SUMMARY OF THE INVENTION
[0008] Accordingly, it is an advantage of the present invention
that an improved digital communications transmitter with
synthesizer-controlled modulation and method are provided.
[0009] Another advantage of the present invention is that
pulse-shaping and IF/RF modulation functions are combined.
[0010] Another advantage of the present invention is that a digital
synthesizer is controlled to provide both IF/RF modulation and
pulse shaping.
[0011] Yet another advantage of the present invention is that the
significant power-consuming components can be limited to a
high-power amplifier (HPA) and two semiconductor devices.
[0012] These and other advantages of the present invention are
carried out in one form by a digital communications transmitter
which includes a digital-processing circuit configured to generate
a digitally-modulated symbol for each unit interval. A
frequency-profiling circuit is configured to generate a plurality
of digitally-specified frequencies per unit interval in response to
each digitally-modulated symbol. The digitally-specified
frequencies are arranged so as to confine radio-frequency (RF)

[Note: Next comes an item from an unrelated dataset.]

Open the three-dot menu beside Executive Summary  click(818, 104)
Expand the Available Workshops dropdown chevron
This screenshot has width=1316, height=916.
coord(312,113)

emissions within a predetermined spectral mask. A digital
synthesizer has a frequency input that couples to the
frequency-profiling circuit and has a periodic output. The periodic
output of the digital synthesizer couples to a digital-to-analog
converter.
BRIEF DESCRIPTION OF THE DRAWINGS
[0013] A more complete understanding of the present invention may
be derived by referring to the detailed description and claims when
considered in connection with the Figures, wherein like reference
numbers refer to similar items throughout the Figures, and:
[0014] FIG. 1 shows a block diagram of a digital communications
transmitter configured in accordance with one embodiment of the
present invention;
[0015] FIG. 2 shows a block diagram of a digital-processing circuit
from FIG. 1;
[0016] FIG. 3 shows a block diagram of a mapping circuit from FIG.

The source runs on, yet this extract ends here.